What command to use instead of urllib.request.urlretrieve?

Asked 22/2, 2013 at 23:42 Answered 21/8, 2021 at 4:42

Solved python python-3.x python-requests urllib

I'm currently writing a script that downloads a file from a URL

import urllib.request
urllib.request.urlretrieve(my_url, 'my_filename')

The docs urllib.request.urlretrieve state:

The following functions and classes are ported from the Python 2 module urllib (as opposed to urllib2). They might become deprecated at some point in the future.

Therefore I would like to avoid it so I don't have to rewrite this code in the near future.

I'm unable to find another interface like download(url, filename) in standard libraries. If urlretrieve is considered a legacy interface in Python 3, what is the replacement?

Barnabe answered 22/2, 2013 at 23:42 Comment(1)

11 years later and it is still there. – Deduce 23/3 at 18:2

Deprecated is one thing, might become deprecated at some point in the future is another. If it suits your needs, I'd continuing using urlretrieve.

That said, you can use shutil.copyfileobj:

from urllib.request import urlopen
from shutil import copyfileobj

with urlopen(my_url) as in_stream, open('my_filename', 'wb') as out_file:
    copyfileobj(in_stream, out_file)

Gildagildas answered 23/2, 2013 at 0:22 Comment(5)

Thanks a lot. I had no idea the shutil library even existed :) – Barnabe 24/2, 2013 at 10:4

Wow, this worked beautifully. I was looking for the same thing, but for small pieces of audio, and couldn't figure out how to save it to a file. Didn't find urlretrieve for a while, and I didn't realize that urlopen would give me the bytes -- I thought I should look for a method that can save the file, not go into the file and read/save the bits. I guess this is standard practice with programming so it should make sense, but I've never worked with I/O before. Thank you, it's way simpler than I feared it might be. – Vivacious 31/3, 2016 at 9:46

Thanks for copyfileobj! The problem with urlretrieve is that it has no way to determine server failure (502/404/whatever). – Kathlenekathlin 18/1, 2017 at 15:39

I'm using the reporthook in urlretrieve(..) to update a progressbar, but that argument doesn't exist in urlopen(..). How can I regularly update my progressbar if I switch to urlopen(..)? – Maladjustment 6/7, 2019 at 11:57

@y0prst: "no way" is wrong. If the server fails, you get an exception: the exact same exception (HTTPError) you would get if you'd used urlopen() directly -- no surprise here: urlretrieve() is a just convenience wrapper around urlopen(): if it works for you, there is no need to reimplement it yourself. – Lipocaic 9/11, 2020 at 16:26

requests is really nice for this. There are a few dependencies though to install it. Here is an example.

import requests
r = requests.get('imgurl')
with open('pic.jpg','wb') as f:
  f.write(r.content)

Min answered 22/2, 2013 at 23:51 Comment(3)

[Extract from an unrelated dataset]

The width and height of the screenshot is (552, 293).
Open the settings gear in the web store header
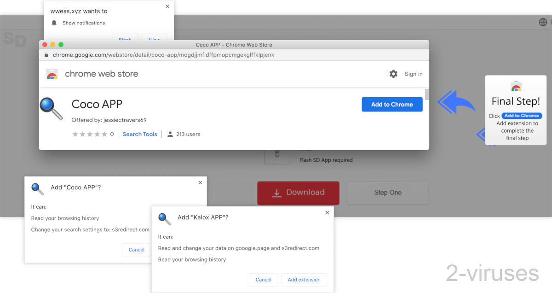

Doesn't this store the response in memory though? Is there a requests alternative to urlretrieve that streams to disk? – Ellswerth 1/12, 2019 at 23:55

@KyleBarron: Yes, it seems so. I suppose to properly emulate urlretrireve using requests library, one would need to use streaming as shown here. – Infallibilism 12/1, 2020 at 22:54

It is not nice for this; it reads files into memory. Not good if the files are large. – Illumine 20/6 at 19:50

Another solution without the use of shutil and no other external libraries like requests.

import urllib.request

image_url = "https://cdn.sstatic.net/Sites/stackoverflow/img/apple-touch-icon.png"
response = urllib.request.urlopen(image_url)
image = response.read()

with open("image.png", "wb") as file:
    file.write(image)

Shults answered 28/1, 2018 at 4:41 Comment(3)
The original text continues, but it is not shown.